EASY Chinese Candied Walnuts (Baked)
These Chinese candied walnuts are made by boiling walnut halves briefly to reduce bitterness, then coating them with sugar, vegetable oil, and sesame seeds before baking. The result is a sweet, crunchy nut snack with a hint of saltiness, achieved with simple ingredients and oven baking instead of frying. The sugar semi-dissolves to form a glazed, textured coating over the nuts.
Ingredients
- 2 Cups walnuts Ideally walnut halves, if not walnut pieces work too, shelled
- 3½ Tablespoons sugar Brown or white work.
- 1½ Tablespoons vegetable oil
- 1 Tablespoon white sesame seeds untested
- prinkle salt Omit if you don't like sweet-and-salty snacks.
Instructions
- Pre-heat the oven to 350 F/ 177C/ 157C with fan.
Reducing the bitterness of the walnuts
- Boil 2 Cups of walnuts in a small pot of water for 3-4 minutes. (You just need enough water to cover the nuts.) Reducing the bitterness will reduce the amount of sugar you need to add, making the snack healthier.
- Use a slotted spoon or sieve the walnuts.
Baking the Nuts
- Place the walnuts on a baking sheet (covered with parchment paper.) Immediately place 3.5 Tablespoons of sugar, 1.5 Tablespoon of oil, 1 Tablespoon white sesame seeds, and a pinch of salt on the walnuts.
- Immediately massage the sugar, oil, and salt into the nuts till the sugar has semi-dissolved, then spread the nuts over the parchment paper in a single layer.
- Place the baking sheet in the oven (once it's reached 350 F/ 177C/ 157C with fan.)
- Bake for 10 minutes, then use oven gloves to carefully remove the tray, give it a shake, turn it around, then return it to the oven. (The walnuts should still be in one layer.) Basically, the part of the tray that was in front should now be at the back of the oven and vice versa. Note: if you don't want the nuts to stick together, make sure they're not touching when you bake them!
- Bake for 10 more minutes, or till golden brown. (It can take up to 10 more minutes to get it nice and golden.)

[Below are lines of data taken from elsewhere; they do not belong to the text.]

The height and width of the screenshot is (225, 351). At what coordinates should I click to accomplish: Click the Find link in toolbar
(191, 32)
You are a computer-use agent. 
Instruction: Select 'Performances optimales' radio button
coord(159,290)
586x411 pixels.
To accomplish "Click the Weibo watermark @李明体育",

- Allow to cool then store in an airtight container.
Notes
- You may substitute walnuts with pecans in equal amounts, but almonds are not recommended as they have a sweeter flavor that affects the final taste.

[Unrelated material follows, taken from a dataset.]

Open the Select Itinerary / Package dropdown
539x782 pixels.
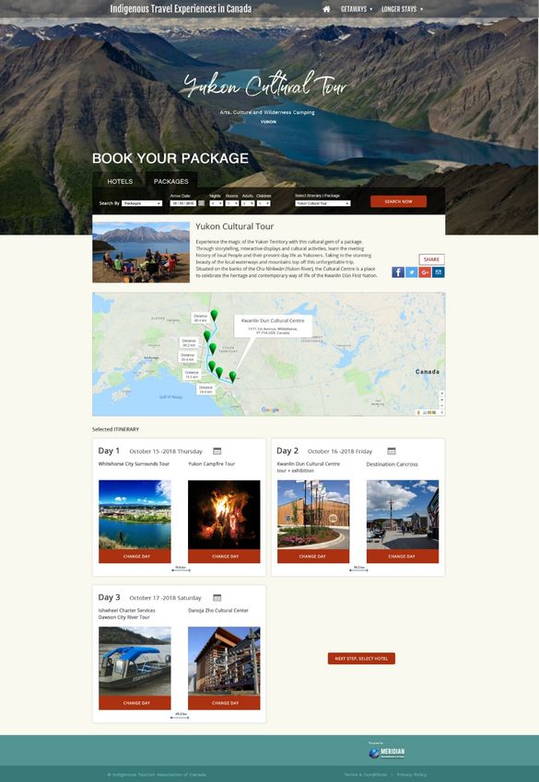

- The noted nutritional information is an estimate and should be used as a guideline only.
Nutrition Information
Nutrition Facts
Serving: 1 Serving
Amount Per Serving
Calories 1918
% Daily Value*
| Calories | 1918kcal | 96% |
| Carbohydrates | 76g | 25% |
| Protein | 37g | 74% |
| Fat | 177g | 272% |
| Saturated Fat | 18g | 90% |
| Polyunsaturated Fat | 124g | 729% |
| Monounsaturated Fat | 27g | 135% |
| Trans Fat | 0.1g | 5% |
| Sodium | 6mg | 0% |
| Potassium | 1070mg | 23% |
| Fiber | 17g | 68% |
| Sugar | 48g | 96% |
| Vitamin A | 48IU | 1% |
| Vitamin C | 3mg | 3% |
| Calcium | 308mg | 31% |
| Iron | 8mg | 44% |
* Percent Daily Values are based on a 2,000 calorie diet.